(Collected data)
|---|

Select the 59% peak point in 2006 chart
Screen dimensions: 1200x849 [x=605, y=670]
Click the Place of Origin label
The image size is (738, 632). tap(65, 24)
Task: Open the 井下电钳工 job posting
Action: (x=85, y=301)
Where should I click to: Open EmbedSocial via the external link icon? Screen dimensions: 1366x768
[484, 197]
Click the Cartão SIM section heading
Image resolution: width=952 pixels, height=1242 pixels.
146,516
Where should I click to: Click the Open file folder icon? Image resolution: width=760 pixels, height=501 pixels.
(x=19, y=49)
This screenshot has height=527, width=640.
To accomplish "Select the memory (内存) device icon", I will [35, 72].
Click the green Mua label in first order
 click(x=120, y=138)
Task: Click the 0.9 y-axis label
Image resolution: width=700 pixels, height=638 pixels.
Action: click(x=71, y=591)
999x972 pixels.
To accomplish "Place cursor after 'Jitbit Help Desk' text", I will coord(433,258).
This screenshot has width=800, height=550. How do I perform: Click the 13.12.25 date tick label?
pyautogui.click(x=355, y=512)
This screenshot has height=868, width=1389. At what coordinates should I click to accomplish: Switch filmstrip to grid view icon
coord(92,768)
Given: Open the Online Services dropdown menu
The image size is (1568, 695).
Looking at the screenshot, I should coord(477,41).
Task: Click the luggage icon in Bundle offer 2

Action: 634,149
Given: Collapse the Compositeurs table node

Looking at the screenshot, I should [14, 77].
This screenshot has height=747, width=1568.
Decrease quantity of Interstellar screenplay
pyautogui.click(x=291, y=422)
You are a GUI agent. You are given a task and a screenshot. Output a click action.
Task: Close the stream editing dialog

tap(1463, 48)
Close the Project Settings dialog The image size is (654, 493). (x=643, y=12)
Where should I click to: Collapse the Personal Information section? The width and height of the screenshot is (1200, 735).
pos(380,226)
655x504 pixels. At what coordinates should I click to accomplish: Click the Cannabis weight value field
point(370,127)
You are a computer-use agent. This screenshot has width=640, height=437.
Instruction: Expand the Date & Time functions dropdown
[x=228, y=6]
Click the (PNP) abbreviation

|---|

Goal of the exercise
Repeat verbatim the opening run of entries, ending with the line that contains "This screenshot has height=747, width=1568.".

Result for this exercise
Select the 59% peak point in 2006 chart
Screen dimensions: 1200x849 [x=605, y=670]
Click the Place of Origin label
The image size is (738, 632). tap(65, 24)
Task: Open the 井下电钳工 job posting
Action: (x=85, y=301)
Where should I click to: Open EmbedSocial via the external link icon? Screen dimensions: 1366x768
[484, 197]
Click the Cartão SIM section heading
Image resolution: width=952 pixels, height=1242 pixels.
146,516
Where should I click to: Click the Open file folder icon? Image resolution: width=760 pixels, height=501 pixels.
(x=19, y=49)
This screenshot has height=527, width=640.
To accomplish "Select the memory (内存) device icon", I will [35, 72].
Click the green Mua label in first order
 click(x=120, y=138)
Task: Click the 0.9 y-axis label
Image resolution: width=700 pixels, height=638 pixels.
Action: click(x=71, y=591)
999x972 pixels.
To accomplish "Place cursor after 'Jitbit Help Desk' text", I will coord(433,258).
This screenshot has width=800, height=550. How do I perform: Click the 13.12.25 date tick label?
pyautogui.click(x=355, y=512)
This screenshot has height=868, width=1389. At what coordinates should I click to accomplish: Switch filmstrip to grid view icon
coord(92,768)
Given: Open the Online Services dropdown menu
The image size is (1568, 695).
Looking at the screenshot, I should coord(477,41).
Task: Click the luggage icon in Bundle offer 2

Action: 634,149
Given: Collapse the Compositeurs table node

Looking at the screenshot, I should [14, 77].
This screenshot has height=747, width=1568.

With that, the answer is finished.